Moreover, several immortal or semi-mortal women appear in the Rig Veda in two groups of hymns that explore with surprisingly consistent detail and conceptualise the relationships between men and women, mortal and immortal. The first is a group of conversation hymns (akhyanas) and the second is a group of narratives centring on marriage: courtship, marriage, adultery, and estrangement.

The conversational hymns are a genre that is scattered throughout the Rig Veda, it is particularly associated with hymns that relate to fertility, and may have been part of a special ritual performance involving actors and dancers. The dialogues with women all represent situations in which one member of the pair attempts to persuade the other to engage in some sort of sexual activity; sometimes it is the woman who takes the role of persuader sometimes the man; the mortal woman is successful while the immortal woman is not, the immortal man succeeds, while the mortal fails. The conversations between mortal men and immortal women end in the separation of the couple; between mortal men and women, immortal men and mortal women, the result is union. The complex Vrisakapi hymn, involving two couples, seems to end in union.

The marriage hymns, like the conversation hymns, return again to the problem of sexual rejection: Yami is rejected by Lord Yama, Lopamudra by Agastya, Pururavas by Urvasi. Apala fears that she will be rejected by her husband because she is not beautiful, and this is a theme which haunts the marriage hymns; the woman wishes to be subhaga: beautiful, hence loved by her husband, hence fortunate.
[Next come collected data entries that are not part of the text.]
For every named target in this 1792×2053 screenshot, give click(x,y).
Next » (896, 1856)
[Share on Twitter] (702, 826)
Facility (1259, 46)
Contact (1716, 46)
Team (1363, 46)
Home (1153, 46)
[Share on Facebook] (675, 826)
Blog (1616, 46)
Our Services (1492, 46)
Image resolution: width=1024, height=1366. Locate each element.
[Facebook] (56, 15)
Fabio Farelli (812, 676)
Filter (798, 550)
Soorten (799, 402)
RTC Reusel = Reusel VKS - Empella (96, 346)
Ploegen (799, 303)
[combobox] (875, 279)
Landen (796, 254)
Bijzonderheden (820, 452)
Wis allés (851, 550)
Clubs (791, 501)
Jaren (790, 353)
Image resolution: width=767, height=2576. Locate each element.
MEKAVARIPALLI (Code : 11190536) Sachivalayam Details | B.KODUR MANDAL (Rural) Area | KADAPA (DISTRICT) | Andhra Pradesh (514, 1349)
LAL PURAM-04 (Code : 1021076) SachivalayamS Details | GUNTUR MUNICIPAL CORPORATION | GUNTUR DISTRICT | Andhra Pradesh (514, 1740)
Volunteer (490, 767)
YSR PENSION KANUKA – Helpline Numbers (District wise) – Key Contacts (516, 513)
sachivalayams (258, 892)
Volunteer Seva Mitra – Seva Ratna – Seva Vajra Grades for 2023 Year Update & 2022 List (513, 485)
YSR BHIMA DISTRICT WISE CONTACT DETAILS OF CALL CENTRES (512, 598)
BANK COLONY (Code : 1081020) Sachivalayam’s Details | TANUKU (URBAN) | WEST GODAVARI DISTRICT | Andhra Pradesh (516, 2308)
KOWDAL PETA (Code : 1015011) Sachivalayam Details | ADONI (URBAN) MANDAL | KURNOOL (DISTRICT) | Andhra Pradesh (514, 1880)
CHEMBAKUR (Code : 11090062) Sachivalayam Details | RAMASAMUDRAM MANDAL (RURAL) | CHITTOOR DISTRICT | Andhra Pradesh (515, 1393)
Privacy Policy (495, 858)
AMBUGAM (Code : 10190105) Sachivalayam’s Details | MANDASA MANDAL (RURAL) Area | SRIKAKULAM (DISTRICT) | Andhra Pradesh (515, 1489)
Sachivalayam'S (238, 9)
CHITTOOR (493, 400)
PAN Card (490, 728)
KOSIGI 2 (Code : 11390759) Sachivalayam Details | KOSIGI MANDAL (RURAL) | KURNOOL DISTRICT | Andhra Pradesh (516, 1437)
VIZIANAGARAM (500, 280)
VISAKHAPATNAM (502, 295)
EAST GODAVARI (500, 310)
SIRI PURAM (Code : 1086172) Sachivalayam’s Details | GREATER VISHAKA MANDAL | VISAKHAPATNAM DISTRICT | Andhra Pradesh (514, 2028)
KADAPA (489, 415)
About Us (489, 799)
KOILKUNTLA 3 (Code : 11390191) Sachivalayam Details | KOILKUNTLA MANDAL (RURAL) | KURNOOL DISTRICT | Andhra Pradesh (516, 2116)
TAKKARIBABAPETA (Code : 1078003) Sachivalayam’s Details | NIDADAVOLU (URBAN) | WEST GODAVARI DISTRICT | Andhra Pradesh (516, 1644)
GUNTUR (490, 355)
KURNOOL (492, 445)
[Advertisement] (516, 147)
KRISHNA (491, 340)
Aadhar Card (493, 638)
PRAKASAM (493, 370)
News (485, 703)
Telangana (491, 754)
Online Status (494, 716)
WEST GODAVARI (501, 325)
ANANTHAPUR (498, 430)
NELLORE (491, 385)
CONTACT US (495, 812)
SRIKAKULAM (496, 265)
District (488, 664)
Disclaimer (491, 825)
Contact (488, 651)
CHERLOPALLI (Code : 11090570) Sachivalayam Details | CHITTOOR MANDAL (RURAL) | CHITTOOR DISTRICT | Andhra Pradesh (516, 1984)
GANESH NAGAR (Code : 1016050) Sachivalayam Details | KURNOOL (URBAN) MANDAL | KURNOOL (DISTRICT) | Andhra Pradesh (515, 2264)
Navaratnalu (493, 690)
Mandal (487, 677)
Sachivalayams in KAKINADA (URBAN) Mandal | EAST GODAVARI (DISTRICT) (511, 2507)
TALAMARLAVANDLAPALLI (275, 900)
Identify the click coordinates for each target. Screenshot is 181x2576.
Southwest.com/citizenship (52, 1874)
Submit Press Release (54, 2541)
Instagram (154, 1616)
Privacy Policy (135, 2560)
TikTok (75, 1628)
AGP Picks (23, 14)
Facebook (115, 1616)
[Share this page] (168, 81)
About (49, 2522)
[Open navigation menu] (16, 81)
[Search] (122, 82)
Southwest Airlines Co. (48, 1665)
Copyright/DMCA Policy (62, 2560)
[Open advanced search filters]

Ghosa invokes the Asvins to help her find a husband because they are the most helpful of the gods, but also because they appreciate beauty and are known to restore impotent men; so, too, Mudgala`s wife hopes that Indra will turn her husband from a steer to a bull. The woman is rejected, therefore, either because she lacks beauty or because her husband lacks virility and the two reasons are causally intertwined in the hymns. The woman is also rejected because she is dangerous; the defloration of the bride endangers the groom, and the abducted wife is a source of danger to the abductor. This danger is, like the woman`s ugliness, causally related to the problem of the husband`s virility. Subhaga then assumes the further connotation of `fortunate` in having a virile husband who lives long, so that the woman does not become a widow. Despite these dangers, the marriage hymns - unlike the conversation hymns - all have happy endings.